Cukup Seribu Rupiah Saja

Bagi saya dan sampeyan, uang sebesar seribu rupiah mungkin tak seberapa. Misalnya saja, ketika hendak buang air kecil, kita mengeluarkan uang seribu rupiah. Membayar parkir, kita kehilangan seribu rupiah. Bahkan kadang – kadang kita rela memberi seribu rupiah kepada pengamen dengan skill pas – pasan yang sedang membawakan lagunya Matta Band, yang kira – kira liriknya begini :
o...o....aku ketauan...
pacaran lagi....
dengan dirinya....
teman baikku....
and so called ”suck” he.he. Sudah tiga bulan terakhir ini, ketika saya menginjakkan kaki di kampus, saya selalu tergoda untuk mengeluarkan uang seribu rupiah untuk membeli koran. Wah, murah sekali….dengan seribu rupiah saja saya bisa mengetahui informasi aktual yang terjadi di berbagai dunia. Memang, konsep global village - nya pak Marshall McLuhan sangat relevan dalam peristiwa koran seribuan ini. Kita bisa menghadirkan realitas yang ada di dunia dalam genggaman kita. Koran yang ada di genggaman sayapun bukan koran ecek – ecek ato koran harian sore yang memang dijual murah pada keesokan harinya. Dengan seribu rupiah koran sekelas KOMPAS sudah berada di tangan. Namun, apa sensasi koran seribuan ini bagi pembacanya ?
Selama 14 tahun, saya besar dalam sebuah orde. Biar keren saya sebut The New Order sajalah.he.he. Saya juga menyaksikan ketika terjadi gerakan revolusioner bernama reformasi yang mengakibatkan orde itu tumbang. Saat ini saya dan sampeyan sudah berada dalam derasnya arus teknologi informasi yang kadang – kadang kebablasan. Arus informasi dari media massa setiap saat membanjiri otak kita. Padahal, perbincangan mengenai media massa, ketakanlah koran, pasti tidak pernah luput dari kepentingan ekonomis dan politis. Koran tidak benar – benar independen dalam menyampaikan informasi. Kita sebagai pembaca seringkali bersifat pasif dan menerima begitu saja informasi yang diberitakan dalam koran itu. Secara tidak kita sadari, kita menjadi sebuah komunitas silent majority.

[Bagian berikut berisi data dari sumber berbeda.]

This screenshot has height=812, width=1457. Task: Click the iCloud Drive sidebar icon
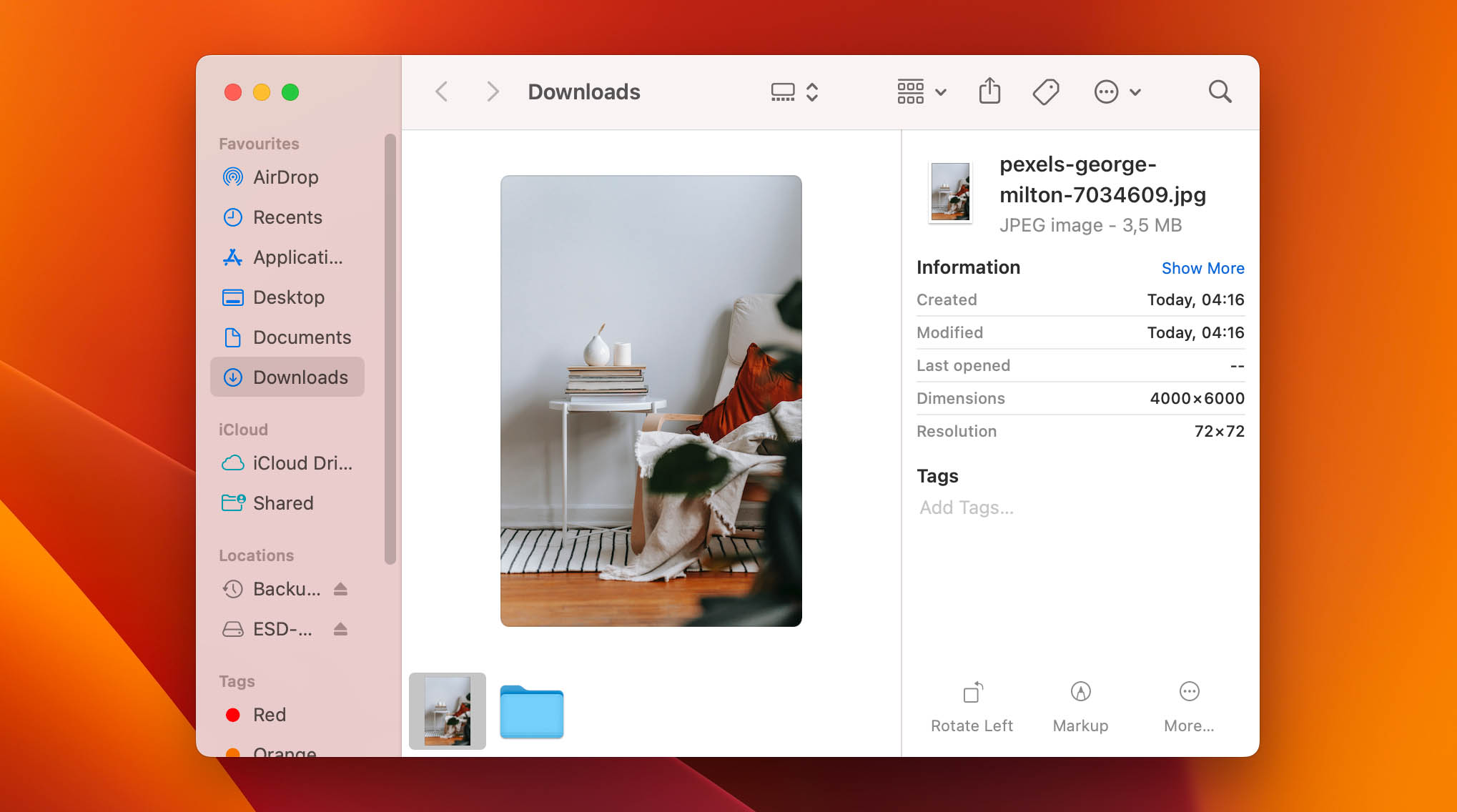click(x=231, y=462)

Dalam masa orde baru dulu, pemberitaan dalam media massa tampak seragam. Beritanya juga itu – itu saja. Pokoknya sebagian besar media massa memberitakan tentang keadaan Indonesia yang aman – aman saja, sedang memasuki era tinggal landas bersama Repelita dan menjunjung tinggi nilai – nilai P4. Apalagi perpanjangan kekuatan ekonomi dan politik Orde Baru didukung sepenuhnya oleh Militer dan TVRI sebagi satu – satunya TV nasional. Pemberitaan yang dianggap Subversif langsung dipukul mundur. Dengan kekuatan itulah mengapa komunitas pembaca koran selalu bungkam melihat keadaan yang seolah – olah memang benar karena fakta tidak ditampilkan secara terang – terangan. Padahal kalo buka – bukaan khan lebih seksi.he.he.

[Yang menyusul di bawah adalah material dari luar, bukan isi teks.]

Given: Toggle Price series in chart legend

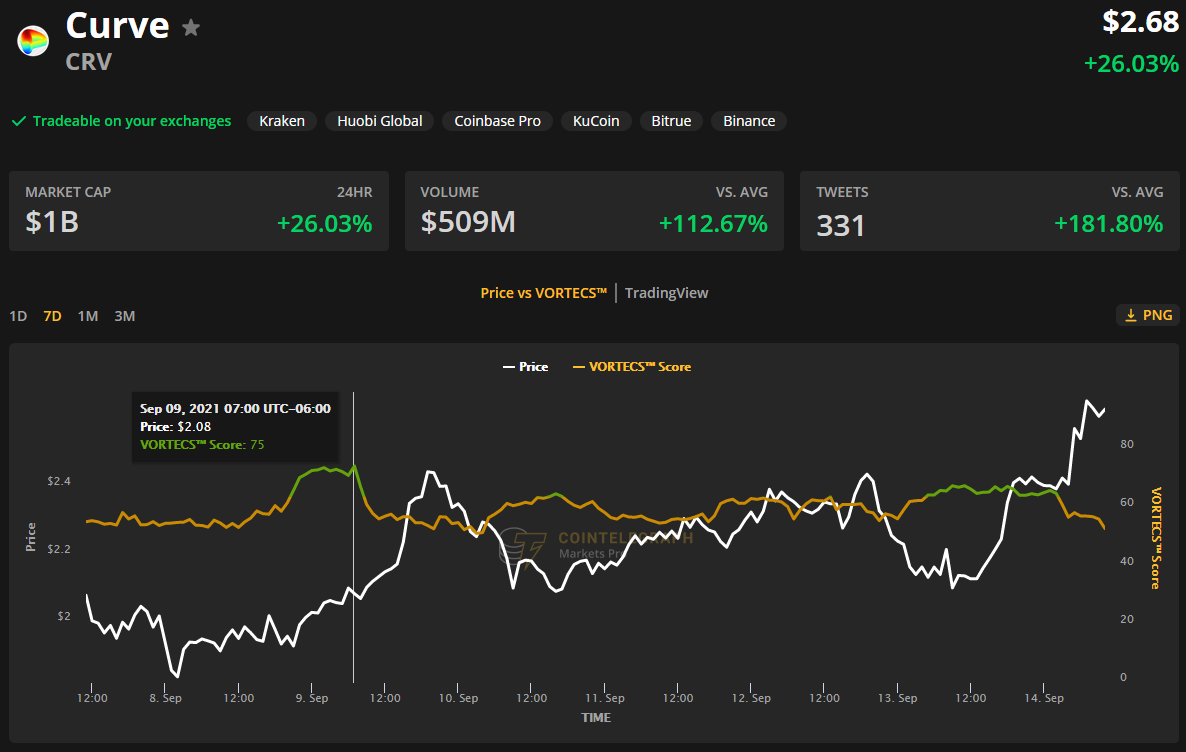Looking at the screenshot, I should click(x=525, y=367).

Kini, setelah orde baru tumbang, kita bisa melihat berita dengan lebih seksi karena segala fakta diungkapkan secara terang – terangan. Ada sesuatu yang membuat saya tertarik. Dulu ketika dalam masa orde baru, orang muda bisa bangkit melawan otoritas dengan informasi yang serba tertutup. Kini dengan fakta yang terang – terangan kenapa orang muda ( termasuk saya ) tampak adem ayem saja ya ? Apakah kursi hiburan membuat kita lupa akan realitas yang kita hadapi ? Ah, tak taulah...yang penting bagi saya, membaca koran seribuan adalah sebuah bentuk perlawanan yang radikal terhadap sikap nyaman dan malas berpikir yang saya miliki akibat derasnya hiburan.

Yang Nebang Pohon = Katro

Sampeyan pasti bertanya – tanya, apa maksud judul tulisan ndak penting ini. Tulisan ini saya lihat terpampang di salah spanduk yang dipasang di taman kota di bilangan Pondok Indah, Jakarta Selatan, tentu saja melalui berita sore di TV(Suara Anda, Metro TV, jam 18.30, Selasa 18 September 2007 ) Yup, kadang saya benci TV tetapi ngga bisa benar – benar benci. He.he. Yang nebang pohon = Katro. Tulisan di spanduk ini merupakan bentuk perlawanan warga atas kebijakan pemerintah kota Jakarta yang akan membangun jalur busway di jalur hijau. Bayangkan saja, butuh berapa tahun untuk melihat pohon yang menjadi filter udara kota Jakarta itu jika ditebang. Lha wong pohon itu umurnya mungkin sama dengan umur saya. Alasan yang kadang tidak logis menurut saya, bahwa dengan adanya jalur busway akan mengurangi kemacetan lalu lintas di Jakarta. Sampeyan coba cermati iklan – iklan sepeda motor dan mobil di media massa yang merayu kita agar membeli produk kendaraan tersebut. Apakah hal ini tidak akan memicu masyarakat untruk terus – menerus menggunakan kendaraan pribadi untuk bepergian dan melakukan mobilitas ? Berapapun koridor busway yang akan dibangun, tetap tidak bisa mengurangi kemacetan lalu lintas di Jakarta. Lha wong konsumsi mobil pribadi aja terus meningkat, bukannya berkurang. Sama saja to ?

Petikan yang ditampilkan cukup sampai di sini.